Known as the kissing number problem, it has been solved for common numbers of dimensions, such as the three-dimensional world we live in. But answers to the problem in other dimensions remained elusive.

Finding them now opens up avenues in large-scale data storage and advanced telecommunications, Chinese media reported. 

What is the kissing number problem? 

In 1694, British polymath Isaac Newton engaged in a debate with Scottish mathematician David Gregory about how many spheres a central sphere of the same size could touch or ‘kiss’ without overlapping other spheres. This is the kissing number problem, one of the 23 sets of problems in the field of mathematics

In the world we live in, this is akin to a pomegranate packed with seeds, and the question is how many seeds can a central seed potentially kiss, if it were shaped like a sphere. Newton and Gregory debated about the answer, with the former arriving at the number 12, while the Scotsman calculated the number to be 13. 

More than two centuries later, we had the definite answer of 12, proving that Newton was correct. But the solution is only true for three dimensions. As the number of dimensions changes, the number of spheres that the central sphere can kiss changes. 

Mathematician Oleg Musin demonstrated in 2003 that the answer to the problem in four dimensions was 24, while in the 1970s, the answer in 24th dimension was 196,950. Yet, the solutions for a larger number of dimensions remain elusive. 

Leveraging AI for solutions

A collaborative effort by scientists at premier institutes in China led to the development of a reinforcement learning system called PackingStar to solve the kissing problem in higher dimensions. 

Inside PackingStar, two AI agents work cooperatively to find high-dimensional spaces that are too complex for standard computers to process. The AI is trained from scratch without human input and searches for high-dimensional kissing configurations with clear mathematical structures. 

Leveraging AI for this problem is not just part of the AI hype that surrounds it, but also a necessity for technological advancement. “As the dimension increases, human understanding becomes more limited due to the growing geometric complexity of high-dimensional spaces,” the scientists wrote in their pre-print paper on arXiv. 

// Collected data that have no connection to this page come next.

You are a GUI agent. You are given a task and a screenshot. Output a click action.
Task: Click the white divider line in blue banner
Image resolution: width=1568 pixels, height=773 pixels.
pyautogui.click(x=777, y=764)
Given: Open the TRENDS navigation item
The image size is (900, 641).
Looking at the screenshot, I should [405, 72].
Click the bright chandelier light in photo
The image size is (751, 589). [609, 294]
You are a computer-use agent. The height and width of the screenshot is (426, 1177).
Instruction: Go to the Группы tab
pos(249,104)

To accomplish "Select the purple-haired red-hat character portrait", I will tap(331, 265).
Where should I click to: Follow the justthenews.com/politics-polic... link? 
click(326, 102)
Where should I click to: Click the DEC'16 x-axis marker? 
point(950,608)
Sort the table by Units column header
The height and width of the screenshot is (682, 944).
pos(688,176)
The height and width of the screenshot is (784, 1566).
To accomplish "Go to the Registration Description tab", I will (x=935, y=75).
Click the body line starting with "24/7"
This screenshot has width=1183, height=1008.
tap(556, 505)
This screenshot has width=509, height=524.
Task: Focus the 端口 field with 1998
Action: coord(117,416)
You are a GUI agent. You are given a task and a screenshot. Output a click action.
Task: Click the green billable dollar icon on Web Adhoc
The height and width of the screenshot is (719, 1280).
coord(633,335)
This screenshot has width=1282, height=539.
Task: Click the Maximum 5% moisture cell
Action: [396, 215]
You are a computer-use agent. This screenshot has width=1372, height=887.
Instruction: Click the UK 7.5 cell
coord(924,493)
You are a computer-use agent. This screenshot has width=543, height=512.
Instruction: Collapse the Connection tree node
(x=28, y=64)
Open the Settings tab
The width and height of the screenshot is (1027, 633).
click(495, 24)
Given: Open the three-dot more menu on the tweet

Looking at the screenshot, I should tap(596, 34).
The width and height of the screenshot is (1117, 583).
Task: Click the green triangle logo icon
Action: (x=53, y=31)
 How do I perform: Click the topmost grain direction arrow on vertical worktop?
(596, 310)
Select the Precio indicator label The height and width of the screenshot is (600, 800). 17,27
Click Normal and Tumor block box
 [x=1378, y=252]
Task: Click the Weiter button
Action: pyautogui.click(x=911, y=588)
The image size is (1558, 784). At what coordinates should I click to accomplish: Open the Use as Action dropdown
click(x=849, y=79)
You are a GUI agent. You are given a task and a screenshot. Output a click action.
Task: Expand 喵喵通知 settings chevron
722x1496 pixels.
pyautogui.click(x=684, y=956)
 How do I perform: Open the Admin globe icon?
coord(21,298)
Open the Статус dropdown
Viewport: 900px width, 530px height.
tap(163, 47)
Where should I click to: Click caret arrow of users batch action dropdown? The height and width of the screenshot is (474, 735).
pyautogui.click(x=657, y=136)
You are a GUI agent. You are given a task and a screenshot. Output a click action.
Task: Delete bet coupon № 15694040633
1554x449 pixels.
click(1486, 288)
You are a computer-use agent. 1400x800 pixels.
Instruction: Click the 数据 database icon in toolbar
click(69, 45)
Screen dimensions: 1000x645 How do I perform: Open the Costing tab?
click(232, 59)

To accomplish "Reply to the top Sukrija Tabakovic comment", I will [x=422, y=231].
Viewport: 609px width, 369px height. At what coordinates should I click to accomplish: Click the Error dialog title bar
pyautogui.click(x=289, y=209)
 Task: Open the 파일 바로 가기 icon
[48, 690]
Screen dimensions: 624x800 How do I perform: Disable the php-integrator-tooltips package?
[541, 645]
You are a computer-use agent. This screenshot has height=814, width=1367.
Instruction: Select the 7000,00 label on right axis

However, knowing the answers to the problem in different dimensions is not just for mathematical purposes. It has real-world applications, too. For instance, the solutions can help compress information into the fewest bits or determine optimal distributions of communication signals for use in satellite communication or quantum coding. 

Using the AI, the team constructed sphere arrangements in dimension 13 and identified thousands of arrangements that could advance understanding of sphere packaging. 

The team, however, told South China Morning Post that the AI does not provide mathematical proof of these new configurations, and humans need to verify the results.